Over the Line
North Korea has no intention of selling atomic materials to terrorist groups, a South Korean daily reported Thursday, citing an expert from a U.S. think tank.
During his visit to Pyongyang late last month, Selig Harrison, director of the Asian program at the Center for International Policy in Washington, was told by North Korean officials that Pyongyang would not sell nuclear materials to al-Qaida or any other terrorist group.
“The North Koreans said they would never allow such a transfer to al-Qaida or anyone else,” Harrison said in an interview in Washington with Seoul’s Munhwa Ilbo newspaper. North Korea is using its nuclear program as a tool to boost its negotiation leverage, he said.
. . . .Harrison, who enjoys exceptional access to the North Korean leaders, traveled to Pyongyang April 20-23. He has been highly critical of the Bush administration’s hard-line policy toward the communist state.
From the New York Times, February 2, 2005:
WASHINGTON, Feb. 1 – Scientific tests have led American intelligence agencies and government scientists to conclude with near certainty that North Korea sold processed uranium to Libya, bolstering earlier indications that the reclusive state exported sensitive fuel for atomic weapons, according to officials with access to the intelligence.The determination, which has circulated among senior government officials in recent weeks, has touched off a hunt to determine if North Korea has also sold uranium to other countries, including Iran and Syria.
The report also hints that Bush will have something to say about North Korea in his SOTU tonight, and that the conclusion being drawn by the Administration is that time is running out. Expect more denial and outright stupidity from Selig Harrison as well.
Why should the sales to Libya concern us?
Libya is one of seven regimes listed by the State Department as state sponsors of terrorism. The country has a long history of support for terrorist groups in the Middle East and more than thirty terrorist groups worldwide. Libya provided arms, funding, and training for a wide variety of Palestinian terrorist groups (Fatah, the Palestine Liberation Front, the Democratic Front for the Liberation of Palestine, the Popular Front for the Liberation of Palestine, the Popular Front for the Liberation of Palestine-General Command, and the Abu Nidal group), as well as the Kurdistan Workers Party, the Colombian terrorist group M19, the Red Brigades in Italy, and assorted other terrorist groups in Japan, Turkey, Northern Ireland, Thailand and elsewhere.
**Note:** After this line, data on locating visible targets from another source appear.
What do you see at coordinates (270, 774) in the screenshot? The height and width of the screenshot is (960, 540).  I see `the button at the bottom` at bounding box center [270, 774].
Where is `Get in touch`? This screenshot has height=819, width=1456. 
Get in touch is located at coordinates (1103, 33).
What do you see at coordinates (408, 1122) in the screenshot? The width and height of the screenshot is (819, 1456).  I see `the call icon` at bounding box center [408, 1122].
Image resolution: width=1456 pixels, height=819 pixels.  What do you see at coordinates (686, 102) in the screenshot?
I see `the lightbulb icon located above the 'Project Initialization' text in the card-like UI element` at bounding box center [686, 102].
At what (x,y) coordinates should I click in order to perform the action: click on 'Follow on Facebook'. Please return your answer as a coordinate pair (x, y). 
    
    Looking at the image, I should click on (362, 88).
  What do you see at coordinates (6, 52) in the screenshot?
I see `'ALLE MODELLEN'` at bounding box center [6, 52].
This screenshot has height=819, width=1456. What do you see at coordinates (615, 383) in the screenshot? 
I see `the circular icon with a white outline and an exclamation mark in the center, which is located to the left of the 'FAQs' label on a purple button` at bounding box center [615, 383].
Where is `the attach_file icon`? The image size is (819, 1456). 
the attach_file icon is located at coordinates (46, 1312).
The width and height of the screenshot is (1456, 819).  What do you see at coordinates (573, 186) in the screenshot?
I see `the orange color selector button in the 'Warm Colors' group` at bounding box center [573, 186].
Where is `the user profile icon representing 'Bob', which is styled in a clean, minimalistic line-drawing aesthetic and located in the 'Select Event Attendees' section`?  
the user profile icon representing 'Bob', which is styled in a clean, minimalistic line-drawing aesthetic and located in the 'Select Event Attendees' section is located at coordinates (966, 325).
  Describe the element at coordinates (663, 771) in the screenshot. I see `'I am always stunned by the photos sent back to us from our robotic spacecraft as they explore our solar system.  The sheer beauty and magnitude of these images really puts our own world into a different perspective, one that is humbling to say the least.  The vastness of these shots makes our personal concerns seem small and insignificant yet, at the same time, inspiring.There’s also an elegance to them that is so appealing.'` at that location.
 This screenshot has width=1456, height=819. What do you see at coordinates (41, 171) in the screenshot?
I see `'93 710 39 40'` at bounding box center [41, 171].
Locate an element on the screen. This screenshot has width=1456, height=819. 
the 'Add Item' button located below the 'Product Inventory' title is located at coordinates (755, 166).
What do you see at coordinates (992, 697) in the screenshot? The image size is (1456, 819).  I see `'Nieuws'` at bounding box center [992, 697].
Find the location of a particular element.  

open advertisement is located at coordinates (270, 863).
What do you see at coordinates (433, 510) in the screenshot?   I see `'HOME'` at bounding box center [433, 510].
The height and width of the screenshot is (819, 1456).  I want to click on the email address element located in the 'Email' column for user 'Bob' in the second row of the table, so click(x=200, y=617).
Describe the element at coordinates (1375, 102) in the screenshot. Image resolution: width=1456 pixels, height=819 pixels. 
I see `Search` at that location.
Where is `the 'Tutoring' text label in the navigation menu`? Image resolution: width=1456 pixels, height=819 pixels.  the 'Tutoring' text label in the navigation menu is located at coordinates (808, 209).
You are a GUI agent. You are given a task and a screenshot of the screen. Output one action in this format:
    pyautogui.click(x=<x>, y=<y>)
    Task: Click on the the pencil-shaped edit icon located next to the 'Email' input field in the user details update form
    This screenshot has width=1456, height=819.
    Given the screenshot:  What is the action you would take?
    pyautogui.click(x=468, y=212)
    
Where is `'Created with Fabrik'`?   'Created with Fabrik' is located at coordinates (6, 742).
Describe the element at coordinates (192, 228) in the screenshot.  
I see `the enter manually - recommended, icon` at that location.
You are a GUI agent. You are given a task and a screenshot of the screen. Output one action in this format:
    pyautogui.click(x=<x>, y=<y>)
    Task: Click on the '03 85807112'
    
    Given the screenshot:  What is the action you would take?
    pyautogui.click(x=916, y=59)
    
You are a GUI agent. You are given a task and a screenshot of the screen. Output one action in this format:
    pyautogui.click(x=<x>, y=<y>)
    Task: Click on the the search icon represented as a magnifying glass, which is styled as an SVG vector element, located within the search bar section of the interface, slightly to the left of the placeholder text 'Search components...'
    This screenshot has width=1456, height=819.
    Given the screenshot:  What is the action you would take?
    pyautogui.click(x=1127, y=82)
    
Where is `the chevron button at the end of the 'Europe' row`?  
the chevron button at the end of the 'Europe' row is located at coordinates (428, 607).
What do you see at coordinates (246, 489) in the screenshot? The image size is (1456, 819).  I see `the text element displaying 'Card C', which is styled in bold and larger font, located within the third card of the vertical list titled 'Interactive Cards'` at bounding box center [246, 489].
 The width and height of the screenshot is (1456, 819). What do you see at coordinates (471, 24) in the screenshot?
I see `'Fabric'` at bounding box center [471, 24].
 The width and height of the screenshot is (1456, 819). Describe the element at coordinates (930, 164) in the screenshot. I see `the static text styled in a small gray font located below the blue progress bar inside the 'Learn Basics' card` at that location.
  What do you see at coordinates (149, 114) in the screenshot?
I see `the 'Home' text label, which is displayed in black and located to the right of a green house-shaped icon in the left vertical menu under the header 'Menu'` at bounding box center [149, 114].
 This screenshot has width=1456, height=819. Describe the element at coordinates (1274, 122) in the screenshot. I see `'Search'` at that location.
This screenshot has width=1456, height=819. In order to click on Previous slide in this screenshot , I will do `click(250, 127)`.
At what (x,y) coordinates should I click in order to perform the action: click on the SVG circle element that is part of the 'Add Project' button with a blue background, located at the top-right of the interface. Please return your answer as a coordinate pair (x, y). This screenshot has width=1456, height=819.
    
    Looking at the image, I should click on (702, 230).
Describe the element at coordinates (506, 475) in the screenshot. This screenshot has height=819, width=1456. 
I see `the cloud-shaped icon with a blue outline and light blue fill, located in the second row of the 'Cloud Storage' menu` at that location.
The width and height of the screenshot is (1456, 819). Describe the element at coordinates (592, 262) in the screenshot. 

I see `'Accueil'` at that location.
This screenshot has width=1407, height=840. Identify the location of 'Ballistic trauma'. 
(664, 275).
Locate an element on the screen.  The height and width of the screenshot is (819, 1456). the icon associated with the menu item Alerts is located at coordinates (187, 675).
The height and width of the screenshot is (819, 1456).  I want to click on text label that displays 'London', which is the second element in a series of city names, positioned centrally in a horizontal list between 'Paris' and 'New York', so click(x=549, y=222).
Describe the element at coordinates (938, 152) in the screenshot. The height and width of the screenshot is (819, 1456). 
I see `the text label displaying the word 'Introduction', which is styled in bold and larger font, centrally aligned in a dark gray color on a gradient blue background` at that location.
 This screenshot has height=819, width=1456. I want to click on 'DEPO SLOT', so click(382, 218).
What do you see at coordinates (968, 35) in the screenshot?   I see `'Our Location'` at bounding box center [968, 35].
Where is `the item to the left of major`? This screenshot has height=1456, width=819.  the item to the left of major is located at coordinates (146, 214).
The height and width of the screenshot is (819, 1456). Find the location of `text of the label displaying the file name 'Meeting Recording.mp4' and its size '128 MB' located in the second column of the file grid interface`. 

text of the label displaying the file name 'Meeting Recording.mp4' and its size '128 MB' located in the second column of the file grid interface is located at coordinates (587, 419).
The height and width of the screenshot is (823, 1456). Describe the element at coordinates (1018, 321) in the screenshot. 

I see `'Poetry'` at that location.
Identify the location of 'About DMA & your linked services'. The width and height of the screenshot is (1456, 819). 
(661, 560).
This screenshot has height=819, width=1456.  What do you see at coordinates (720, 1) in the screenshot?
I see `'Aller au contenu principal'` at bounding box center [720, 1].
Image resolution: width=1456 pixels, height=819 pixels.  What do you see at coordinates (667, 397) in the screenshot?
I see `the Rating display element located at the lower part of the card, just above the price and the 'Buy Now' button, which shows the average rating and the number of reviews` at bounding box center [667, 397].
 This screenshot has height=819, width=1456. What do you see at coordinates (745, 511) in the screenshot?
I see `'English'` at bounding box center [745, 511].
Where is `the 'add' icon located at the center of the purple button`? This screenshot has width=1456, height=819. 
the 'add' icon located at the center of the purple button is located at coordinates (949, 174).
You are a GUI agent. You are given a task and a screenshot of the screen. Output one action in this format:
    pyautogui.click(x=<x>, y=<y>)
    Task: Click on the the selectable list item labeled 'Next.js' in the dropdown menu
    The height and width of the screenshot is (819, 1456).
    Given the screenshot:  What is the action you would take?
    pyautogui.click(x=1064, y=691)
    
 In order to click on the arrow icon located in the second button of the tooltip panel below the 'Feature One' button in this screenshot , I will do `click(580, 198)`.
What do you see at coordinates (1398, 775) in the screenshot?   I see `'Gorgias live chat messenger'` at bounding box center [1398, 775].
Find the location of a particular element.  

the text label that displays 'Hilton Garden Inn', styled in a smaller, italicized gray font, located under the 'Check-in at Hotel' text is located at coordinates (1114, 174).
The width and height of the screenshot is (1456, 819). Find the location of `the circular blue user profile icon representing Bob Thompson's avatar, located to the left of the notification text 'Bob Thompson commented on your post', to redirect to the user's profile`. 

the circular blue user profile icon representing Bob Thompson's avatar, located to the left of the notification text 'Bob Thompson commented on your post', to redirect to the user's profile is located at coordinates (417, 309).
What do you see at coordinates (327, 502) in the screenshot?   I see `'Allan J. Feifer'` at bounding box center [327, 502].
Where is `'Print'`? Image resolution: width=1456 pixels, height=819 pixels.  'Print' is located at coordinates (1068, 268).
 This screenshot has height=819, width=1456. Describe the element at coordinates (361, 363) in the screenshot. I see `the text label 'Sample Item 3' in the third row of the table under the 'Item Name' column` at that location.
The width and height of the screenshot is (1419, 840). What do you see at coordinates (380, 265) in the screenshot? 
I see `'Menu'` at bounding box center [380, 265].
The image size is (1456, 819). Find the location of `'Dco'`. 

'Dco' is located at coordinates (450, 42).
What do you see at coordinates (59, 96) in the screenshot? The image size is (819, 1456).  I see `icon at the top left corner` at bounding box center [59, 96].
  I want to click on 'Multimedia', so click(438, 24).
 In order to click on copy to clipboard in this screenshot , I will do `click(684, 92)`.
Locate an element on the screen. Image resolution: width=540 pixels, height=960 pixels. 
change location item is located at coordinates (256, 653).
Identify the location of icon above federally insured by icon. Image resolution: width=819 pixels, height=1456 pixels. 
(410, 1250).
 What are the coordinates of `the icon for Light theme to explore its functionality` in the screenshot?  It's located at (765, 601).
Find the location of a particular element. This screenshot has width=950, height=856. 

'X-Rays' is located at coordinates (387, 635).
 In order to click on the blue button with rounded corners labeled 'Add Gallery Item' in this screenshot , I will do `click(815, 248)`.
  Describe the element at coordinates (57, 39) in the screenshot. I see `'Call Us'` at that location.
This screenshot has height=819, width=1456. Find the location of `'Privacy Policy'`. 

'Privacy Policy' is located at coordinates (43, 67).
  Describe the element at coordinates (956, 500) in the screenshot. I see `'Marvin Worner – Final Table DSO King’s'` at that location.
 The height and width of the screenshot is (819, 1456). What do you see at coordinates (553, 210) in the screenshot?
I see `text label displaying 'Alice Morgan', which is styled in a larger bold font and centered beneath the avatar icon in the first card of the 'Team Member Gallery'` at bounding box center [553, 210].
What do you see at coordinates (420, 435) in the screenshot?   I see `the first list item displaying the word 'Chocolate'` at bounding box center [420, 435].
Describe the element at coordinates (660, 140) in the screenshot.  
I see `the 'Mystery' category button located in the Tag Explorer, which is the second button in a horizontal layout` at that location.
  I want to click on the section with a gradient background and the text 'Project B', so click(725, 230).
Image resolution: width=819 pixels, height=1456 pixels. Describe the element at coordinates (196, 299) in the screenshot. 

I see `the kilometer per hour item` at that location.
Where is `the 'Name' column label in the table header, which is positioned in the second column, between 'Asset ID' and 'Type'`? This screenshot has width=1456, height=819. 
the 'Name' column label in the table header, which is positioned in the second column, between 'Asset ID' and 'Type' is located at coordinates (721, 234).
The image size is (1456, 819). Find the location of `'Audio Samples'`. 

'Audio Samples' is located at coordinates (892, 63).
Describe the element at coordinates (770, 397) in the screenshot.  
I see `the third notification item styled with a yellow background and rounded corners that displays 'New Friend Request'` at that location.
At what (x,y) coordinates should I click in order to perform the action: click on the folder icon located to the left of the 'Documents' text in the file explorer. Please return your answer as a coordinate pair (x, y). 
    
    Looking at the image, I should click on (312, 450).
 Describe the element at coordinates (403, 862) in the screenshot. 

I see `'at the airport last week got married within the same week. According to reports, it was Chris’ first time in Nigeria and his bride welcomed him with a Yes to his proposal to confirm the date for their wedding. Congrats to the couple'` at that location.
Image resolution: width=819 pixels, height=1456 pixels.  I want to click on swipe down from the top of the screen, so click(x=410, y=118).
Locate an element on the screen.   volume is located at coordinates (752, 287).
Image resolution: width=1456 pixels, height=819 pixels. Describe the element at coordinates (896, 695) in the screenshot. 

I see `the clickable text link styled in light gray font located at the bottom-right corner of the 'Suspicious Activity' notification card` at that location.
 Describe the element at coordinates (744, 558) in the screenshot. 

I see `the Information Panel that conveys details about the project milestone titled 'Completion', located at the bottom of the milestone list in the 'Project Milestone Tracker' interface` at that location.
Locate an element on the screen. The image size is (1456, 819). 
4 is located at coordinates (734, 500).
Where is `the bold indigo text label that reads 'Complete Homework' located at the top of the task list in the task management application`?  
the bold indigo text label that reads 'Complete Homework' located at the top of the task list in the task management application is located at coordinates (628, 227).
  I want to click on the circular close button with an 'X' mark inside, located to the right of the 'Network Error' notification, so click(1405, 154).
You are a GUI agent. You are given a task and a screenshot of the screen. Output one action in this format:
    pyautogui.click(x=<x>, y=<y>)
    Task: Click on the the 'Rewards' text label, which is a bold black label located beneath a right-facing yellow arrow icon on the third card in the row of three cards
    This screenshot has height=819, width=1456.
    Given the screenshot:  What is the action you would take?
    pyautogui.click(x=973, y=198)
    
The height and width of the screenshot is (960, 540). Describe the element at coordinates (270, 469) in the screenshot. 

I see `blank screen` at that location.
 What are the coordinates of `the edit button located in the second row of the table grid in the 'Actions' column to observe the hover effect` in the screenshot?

Libya was caught red-handed sponsoring a terrorist attack against Americans in 1986, when it bombed a German discotheque frequented by American servicemen, killing two Americans. The Reagan Administration retaliated by bombing Libyan targets on April 15, 1986, narrowly missing Qadhafi himself. Although Libya has not been caught red-handed in launching terrorist attacks in recent years, it has not closed down all of its terrorist training camps and could resume its terrorist activities as soon as it finds it convenient to do so.
In addition to its involvement in the Lockerbie bombing, Libya is also responsible for the 1989 bombing of a French passenger jet in Niger, which killed 170 people. A French court convicted in absentia six Libyans, including the brother in law of Colonel Qadhafi, for carrying out the bombing. Libya offered to pay a paltry $33 million in compensation to the families.
Since then, of course, Libya has agreed to compensate the victims of the Lockerbie attack and (apparently) come clean on its nukes. The Council on Foreign Relations, predictably, is less alarmed about the terrorist connections, although they missed a key piece of evidence–Libya’s recent $12 million payment to a Philippine terror group, disguised as a “ransom” payment. The terrorist group? Abu Sayyaf, which is closely tied to al-Qaeda, and which was crushed with considerable help from my former habitual clients in the 1/1 Special Forces, based at Torii Station, Okinawa, Japan.
So would this qualify as a step over Jack Pritchard’s red line, or would that only happen when North Korea places a complete working nuke directly into the hands of Ayman al-Zawahiri? This is a great illustration of why Pritchard’s open declaration of a red line was so dangerous.
We may also have our answer to the mystery of the U.S. Ambassador’s sudden flight to Washington.